Threading the chicken strips flat onto the skewers — weaving them in a ribbon rather than folding them into chunks — is a technique detail worth emphasizing. A flat, evenly thick skewer cooks uniformly in 3–4 minutes per side on a hot griddle; a chunky or irregularly loaded skewer has thick and thin sections that cook at different rates, leaving some parts overcooked and dry while the thicker sections are still underdone. The thinner the strips (about ¼ inch), the more surface area contacts the hot griddle and the faster the cook completes. The Fusion Griddle's flat surface makes full contact across the skewer's length, which is the key advantage over a grill grate where only the bars make contact.
The fried wild rice garnish is the recipe's most technically interesting component and its most catalog-distinctive element.

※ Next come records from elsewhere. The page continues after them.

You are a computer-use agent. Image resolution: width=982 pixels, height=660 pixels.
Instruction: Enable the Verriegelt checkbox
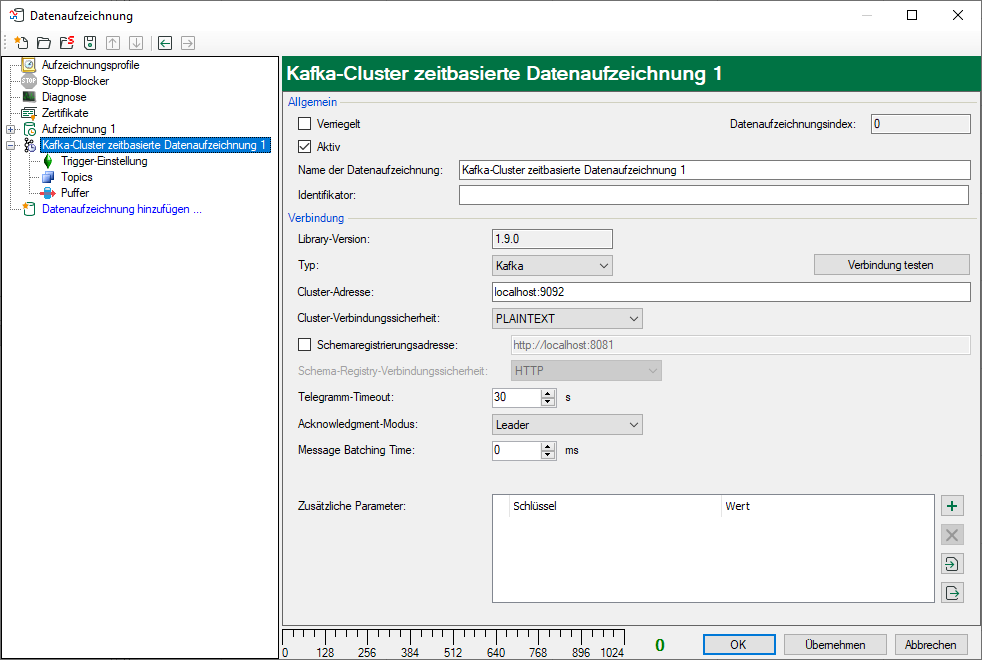coord(305,124)
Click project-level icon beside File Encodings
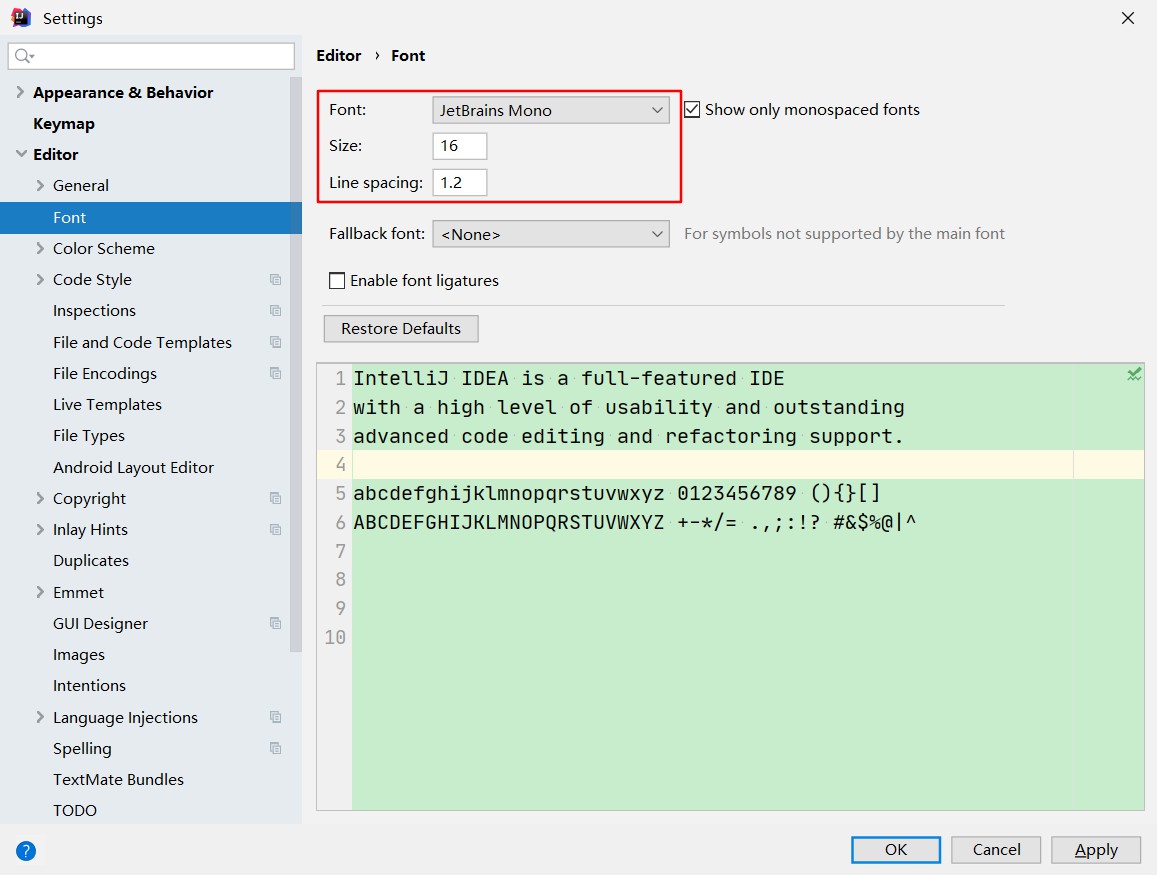 pos(276,374)
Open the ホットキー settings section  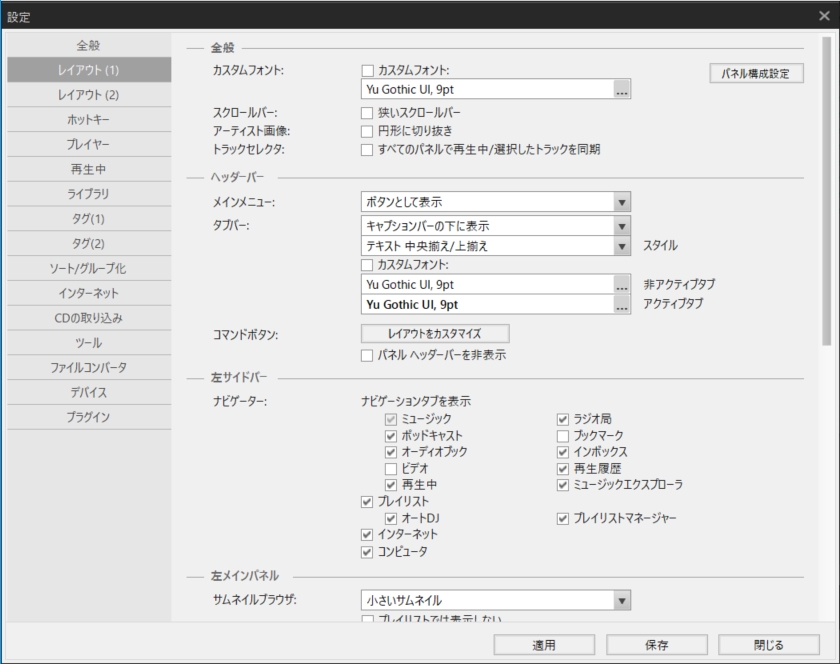tap(88, 119)
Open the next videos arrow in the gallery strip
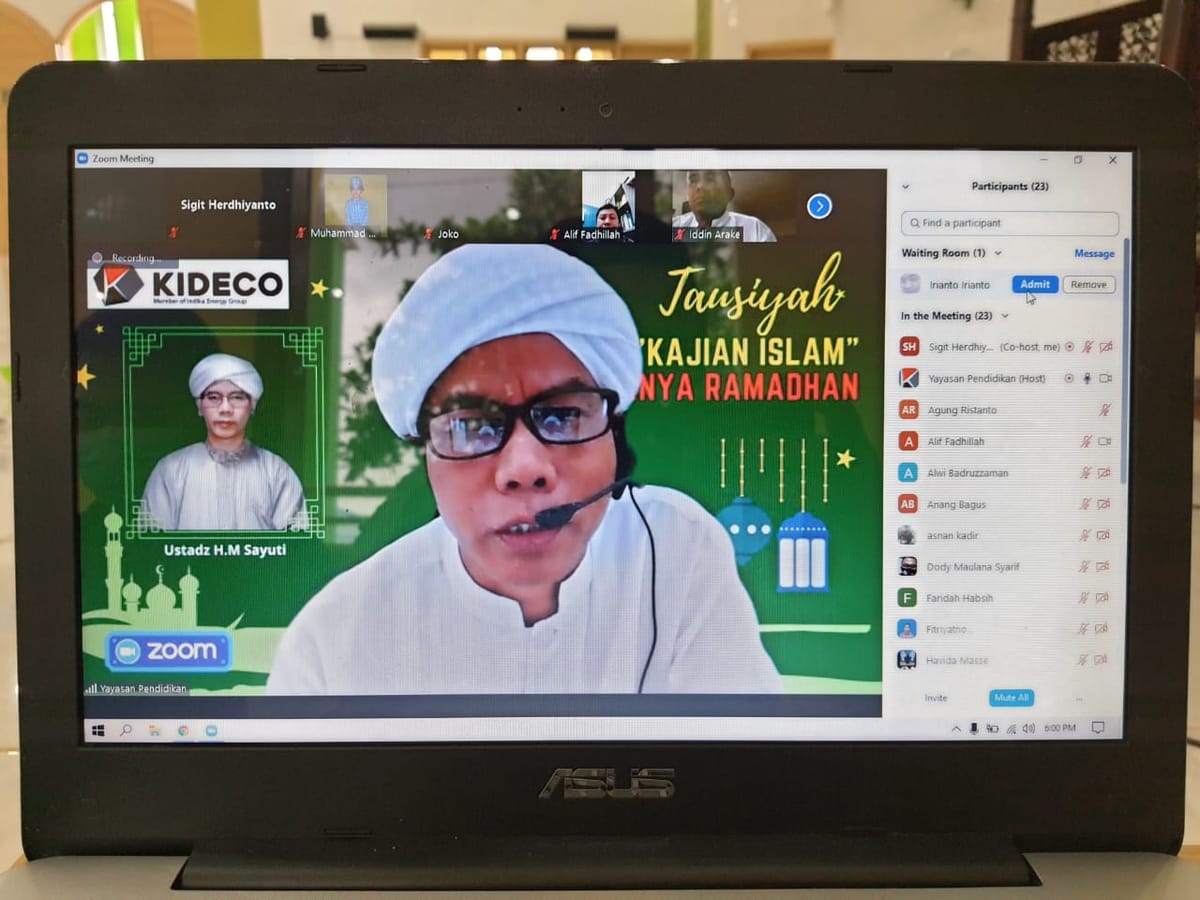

Wild rice (a grass seed, not technically a rice) has a much more dramatic puffing response than white or brown rice due to its dense hull structure. The fried puffed wild rice that appears in high-end restaurant presentations is exactly what this recipe is doing at home — it's a professional garnish technique that requires no special equipment beyond a thermometer and a heavy pan. The Rancho Gordo California Grown Wild Rice is specified because its freshness and consistent moisture content produces a more reliable puff than commodity wild rice.
At 465 calories per serving across 8 servings — including the greens, vinaigrette, and peanut sauce — this is one of the more complete nutritional packages in the Fusion Griddle catalog. The 36g of protein per serving comes from the chicken, and the 29g of fat is largely from the coconut cream, coconut milk, and peanut butter in the sauce. For a party, the make-ahead structure is the recipe's primary practical advantage: the marinade goes on the night before, the peanut sauce takes 5 minutes in a blender, and the griddle sear is 15 minutes of active cooking at showtime. Virtually everything can be staged in advance.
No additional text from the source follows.